### What is expected
In the entries below, return only the line containing "Where should I click to: Open" and those after it, exactly, through the last line.

### Supplied information
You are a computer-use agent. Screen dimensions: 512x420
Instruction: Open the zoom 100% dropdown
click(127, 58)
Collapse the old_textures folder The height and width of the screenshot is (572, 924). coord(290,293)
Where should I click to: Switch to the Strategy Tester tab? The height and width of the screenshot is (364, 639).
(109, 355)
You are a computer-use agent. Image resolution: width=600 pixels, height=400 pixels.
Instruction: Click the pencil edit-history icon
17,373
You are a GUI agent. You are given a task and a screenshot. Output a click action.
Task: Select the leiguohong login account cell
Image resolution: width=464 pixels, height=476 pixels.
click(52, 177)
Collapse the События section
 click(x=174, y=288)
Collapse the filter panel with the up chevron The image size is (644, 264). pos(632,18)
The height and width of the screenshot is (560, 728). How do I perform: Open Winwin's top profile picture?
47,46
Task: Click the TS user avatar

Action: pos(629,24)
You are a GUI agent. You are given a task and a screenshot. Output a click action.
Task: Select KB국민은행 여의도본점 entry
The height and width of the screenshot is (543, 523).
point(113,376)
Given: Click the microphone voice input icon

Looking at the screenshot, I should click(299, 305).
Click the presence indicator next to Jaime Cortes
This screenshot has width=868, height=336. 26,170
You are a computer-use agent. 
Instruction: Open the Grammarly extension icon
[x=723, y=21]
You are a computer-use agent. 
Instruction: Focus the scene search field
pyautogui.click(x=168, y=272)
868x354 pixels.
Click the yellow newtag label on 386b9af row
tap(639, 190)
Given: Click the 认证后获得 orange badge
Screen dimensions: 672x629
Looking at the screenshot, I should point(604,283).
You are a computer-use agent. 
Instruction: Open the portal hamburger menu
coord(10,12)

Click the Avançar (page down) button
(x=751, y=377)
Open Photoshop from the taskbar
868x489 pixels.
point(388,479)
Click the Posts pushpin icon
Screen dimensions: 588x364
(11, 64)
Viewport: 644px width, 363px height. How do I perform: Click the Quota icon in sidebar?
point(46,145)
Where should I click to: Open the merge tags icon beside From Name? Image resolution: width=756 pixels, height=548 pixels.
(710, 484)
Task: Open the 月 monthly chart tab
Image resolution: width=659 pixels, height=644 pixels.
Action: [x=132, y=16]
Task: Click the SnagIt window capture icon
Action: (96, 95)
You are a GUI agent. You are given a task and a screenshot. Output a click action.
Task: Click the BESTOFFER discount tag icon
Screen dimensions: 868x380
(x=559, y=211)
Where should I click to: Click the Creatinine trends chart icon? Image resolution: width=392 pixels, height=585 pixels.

### Response below
Where should I click to: Open the merge tags icon beside From Name? Image resolution: width=756 pixels, height=548 pixels.
(710, 484)
Task: Open the 月 monthly chart tab
Image resolution: width=659 pixels, height=644 pixels.
Action: [x=132, y=16]
Task: Click the SnagIt window capture icon
Action: (96, 95)
You are a GUI agent. You are given a task and a screenshot. Output a click action.
Task: Click the BESTOFFER discount tag icon
Screen dimensions: 868x380
(x=559, y=211)
Where should I click to: Click the Creatinine trends chart icon? Image resolution: width=392 pixels, height=585 pixels.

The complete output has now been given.